Wikia-and-Wikipedia-EL-Dataset-Creator
Wikia-and-Wikipedia-EL-Dataset-Creator copied to clipboard
wikiextractor bug
Thank you for releasing a useful dataset!
I also created wikification dataset from Japanese wikipadia and found that there are two bugs in wikiextractor.
First, the articles that include a colon in the title, such as 未来日記-ANOTHER:WORLD-
are ignored. Second, some articles have different page id, e.x. 華麗なるファンタジア's page_id must be 3688400
but 3688399
.
Does this happen in your dataset, too??
If so, I can share my fixed codes if you need them! I sent a pull request to wikiextractor but my pull requests aren't merged yet...
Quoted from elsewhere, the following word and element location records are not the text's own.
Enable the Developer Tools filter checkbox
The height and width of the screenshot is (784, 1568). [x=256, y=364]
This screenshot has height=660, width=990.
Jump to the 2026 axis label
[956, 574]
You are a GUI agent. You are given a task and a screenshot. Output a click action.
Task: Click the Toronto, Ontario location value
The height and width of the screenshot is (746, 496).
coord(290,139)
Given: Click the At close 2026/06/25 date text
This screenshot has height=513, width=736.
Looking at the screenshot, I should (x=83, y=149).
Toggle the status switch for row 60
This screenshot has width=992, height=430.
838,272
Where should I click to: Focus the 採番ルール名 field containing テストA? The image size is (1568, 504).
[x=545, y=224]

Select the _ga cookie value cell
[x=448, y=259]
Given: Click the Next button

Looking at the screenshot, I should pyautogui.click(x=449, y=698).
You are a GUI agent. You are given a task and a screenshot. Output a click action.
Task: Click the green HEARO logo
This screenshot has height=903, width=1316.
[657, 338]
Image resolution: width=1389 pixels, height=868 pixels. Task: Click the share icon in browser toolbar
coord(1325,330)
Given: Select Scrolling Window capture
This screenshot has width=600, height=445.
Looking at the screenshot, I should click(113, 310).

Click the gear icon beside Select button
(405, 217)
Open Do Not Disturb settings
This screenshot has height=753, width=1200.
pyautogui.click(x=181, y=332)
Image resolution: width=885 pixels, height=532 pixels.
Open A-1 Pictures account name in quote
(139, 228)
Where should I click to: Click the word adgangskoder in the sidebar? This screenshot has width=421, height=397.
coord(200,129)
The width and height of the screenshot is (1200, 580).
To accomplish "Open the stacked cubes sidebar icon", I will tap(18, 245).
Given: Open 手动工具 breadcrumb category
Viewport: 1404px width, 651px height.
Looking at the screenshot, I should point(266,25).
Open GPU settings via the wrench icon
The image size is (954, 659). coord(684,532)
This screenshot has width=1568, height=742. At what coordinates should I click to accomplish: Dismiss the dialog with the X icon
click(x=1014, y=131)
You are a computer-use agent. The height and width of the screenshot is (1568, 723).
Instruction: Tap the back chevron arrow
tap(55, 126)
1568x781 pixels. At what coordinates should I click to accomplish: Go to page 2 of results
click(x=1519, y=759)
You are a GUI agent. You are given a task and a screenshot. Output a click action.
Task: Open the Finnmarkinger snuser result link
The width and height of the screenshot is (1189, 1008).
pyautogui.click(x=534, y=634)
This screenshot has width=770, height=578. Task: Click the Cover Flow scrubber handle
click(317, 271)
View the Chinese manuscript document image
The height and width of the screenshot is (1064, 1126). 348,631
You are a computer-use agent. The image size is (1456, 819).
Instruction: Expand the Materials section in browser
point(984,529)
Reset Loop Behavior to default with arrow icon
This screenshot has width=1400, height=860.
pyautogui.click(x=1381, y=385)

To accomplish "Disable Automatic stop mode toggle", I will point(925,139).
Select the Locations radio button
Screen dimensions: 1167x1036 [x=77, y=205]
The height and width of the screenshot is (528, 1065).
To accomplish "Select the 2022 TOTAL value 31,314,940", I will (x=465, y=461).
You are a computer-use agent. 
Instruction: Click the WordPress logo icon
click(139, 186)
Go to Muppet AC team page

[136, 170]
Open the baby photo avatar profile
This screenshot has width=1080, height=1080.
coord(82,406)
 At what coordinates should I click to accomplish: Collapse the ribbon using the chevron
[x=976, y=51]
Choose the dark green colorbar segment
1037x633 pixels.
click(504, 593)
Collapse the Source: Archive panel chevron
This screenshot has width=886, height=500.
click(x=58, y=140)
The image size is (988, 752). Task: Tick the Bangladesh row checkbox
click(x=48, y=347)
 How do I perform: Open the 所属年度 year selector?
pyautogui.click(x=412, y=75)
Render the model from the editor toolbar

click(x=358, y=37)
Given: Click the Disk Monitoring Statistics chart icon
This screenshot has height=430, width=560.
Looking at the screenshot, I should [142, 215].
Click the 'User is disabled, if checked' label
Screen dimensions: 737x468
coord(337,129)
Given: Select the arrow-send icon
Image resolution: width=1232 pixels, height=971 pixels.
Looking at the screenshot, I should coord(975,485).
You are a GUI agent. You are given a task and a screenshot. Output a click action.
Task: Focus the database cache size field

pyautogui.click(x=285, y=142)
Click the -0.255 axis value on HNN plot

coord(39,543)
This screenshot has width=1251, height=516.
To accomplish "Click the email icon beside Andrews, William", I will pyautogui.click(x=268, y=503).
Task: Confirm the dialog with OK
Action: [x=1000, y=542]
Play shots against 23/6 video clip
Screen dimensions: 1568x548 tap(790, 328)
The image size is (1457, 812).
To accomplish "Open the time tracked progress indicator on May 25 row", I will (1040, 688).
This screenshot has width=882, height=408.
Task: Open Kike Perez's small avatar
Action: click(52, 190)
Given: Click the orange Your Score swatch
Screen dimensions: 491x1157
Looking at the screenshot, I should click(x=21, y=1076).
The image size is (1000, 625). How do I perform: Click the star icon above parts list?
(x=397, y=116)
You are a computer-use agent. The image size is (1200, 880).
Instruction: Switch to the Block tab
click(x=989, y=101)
By the way, can I write issues in Japanese??
Hi, thanks for your interests! I just added preprocessed dataset from ja-wiki. Please check it out. If I have time, I would like to create a dataset with wikiextractor that merges your pull requests. Currently page-ids are not dumped to final dataset, but I'll check later.
It's ok using Japanese if you want.
Thank you for sharing the preprocessed data!
I confirmed that doc_title2sents in preprocessed_jawiki.zip
didn't contain any articles that include a colon in the title.
I'll inform you when my PR is merged. Thanks.